> **Passage provided**:
---------------

Wilsey heeded part of that advice but turned the rest of it on its head.

In 2014, Wilsey left Cardspring just before it was acquired by Twitter and started the Grace Science Foundation to fund research into NGLY1 deficiency. The foundation has committed $7 million to research since then, most of it raised from the Wilseys’ personal network.

Many other families with sick loved ones have started foundations, and some have succeeded. In 1991, for instance, a Texas boy named Ryan Dant was diagnosed with a fatal muscle-wasting disease called mucopolysaccharidosis type 1. His parents raised money to support an academic researcher who was working on a cure for MPS1; a company agreed to develop the drug, which became the first approved treatment for the disease in 2003.

But unlike Dant, Grace had a completely new disease. Nobody was researching it. So Wilsey began cold-calling dozens of scientists, hoping to convince them to take a look at NGLY1 deficiency; if they agreed to meet, Wilsey read up on how their research might help his daughter. Eventually he recruited more than 100 leading scientists, including Nobel Prize-winning biologist Shinya Yamanaka and Carolyn Bertozzi, to figure out what was so important about N-glycanase. He knew that science was unpredictable and so distributed Grace Science’s funding through about 30 grants worth an average of $135,000 apiece.

Two years later, one line of his massively parallel attack paid off.

Matt Wilsey, Grace’s father.

BLAKE FARRINGTON

Bertozzi, a world-leading chemist, studies enzymes that add and remove sugars from other proteins, fine-tuning their activity. N-glycanase does just that, ripping sugars off from other proteins. Our cells are not packed with the white, sweet stuff that you add to your coffee. But the tiny building blocks of molecules similar to table sugar can also attach themselves to proteins inside cells, acting like labels that tell the cell what to do with these proteins.

Scientists thought that N-glycanase’s main role was to help recycle defective proteins, but many other enzymes are also involved in this process. Nobody understood why the loss of N-glycanase had such drastic impacts on NGLY1 kids.

In 2016, Bertozzi had an idea. She thought N-glycanase might be more than just a bit player in the cell’s waste management system, so she decided to check whether it interacts with another protein that turns on the proteasomethe recycling machine within each of our cells.

This protein is nicknamed Nerf, after its abbreviation, Nrf1. But fresh-made Nerf comes with a sugar attached to its end, and as long as that sugar sticks, Nerf doesn’t work. Some other protein has to chop the sugar off to turn on Nerf and activate the cellular recycling service.

Think of Nerf’s sugar like the pin in a grenade: You have to remove the pin—or in this case, the sugar—to explode the grenade and break down faulty proteins.

But nobody knew what protein was pulling the pin out of Nerf. Bertozzi wondered if N-glycanase might be doing that job.

---------------

> **Source data**:
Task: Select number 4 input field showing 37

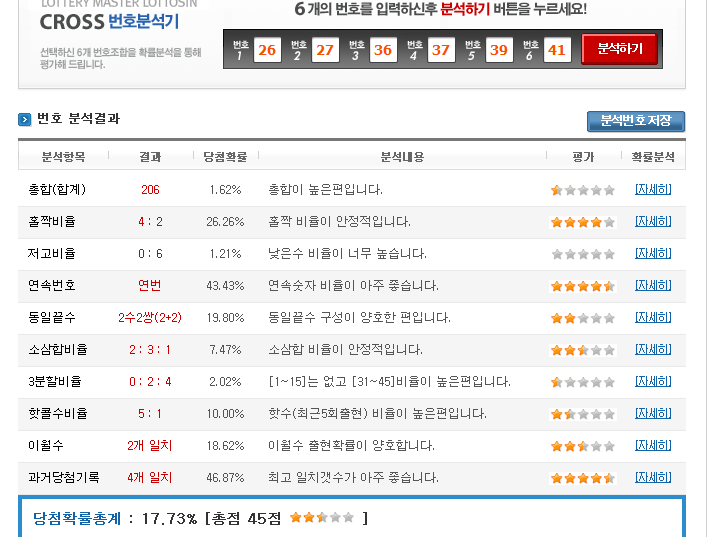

---------------

> **Using the information**:
1 > Could you reproduce the stretch of the NGLY1 passage from "Scientists thought that" through "cellular recycling service.", word for word?
2 > How might the NGLY1 passage go on? Continue it from its final sentence.
The material has no connection to the passage on NGLY1 deficiency research.

> **Answers in order**:
1 >
Scientists thought that N-glycanase’s main role was to help recycle defective proteins, but many other enzymes are also involved in this process. Nobody understood why the loss of N-glycanase had such drastic impacts on NGLY1 kids.

In 2016, Bertozzi had an idea. She thought N-glycanase might be more than just a bit player in the cell’s waste management system, so she decided to check whether it interacts with another protein that turns on the proteasomethe recycling machine within each of our cells.

This protein is nicknamed Nerf, after its abbreviation, Nrf1. But fresh-made Nerf comes with a sugar attached to its end, and as long as that sugar sticks, Nerf doesn’t work. Some other protein has to chop the sugar off to turn on Nerf and activate the cellular recycling service.

2 >
To find out, she first tested cells from mice and humans with and without working copies of the NGLY1 gene. The cells without NGLY1 weren’t able to remove Nerf’s sugar, but those with the enzyme did so easily. If Bertozzi added N-glycanase enzymes to cells without NGLY1, the cells began chopping off Nerf’s sugar just as they were supposed to: solid evidence, she thought, that N-glycanase and Nerf work together. N-glycanase pulls the pin (the sugar) out of the grenade (the Nerf protein) to trigger the explosion (boom).

The finding opened new doors for NGLY1 disease research. It gave scientists the first real clue about how NGLY1 deficiency affects patients’ bodies: by profoundly disabling their ability to degrade cellular junk via the proteasome.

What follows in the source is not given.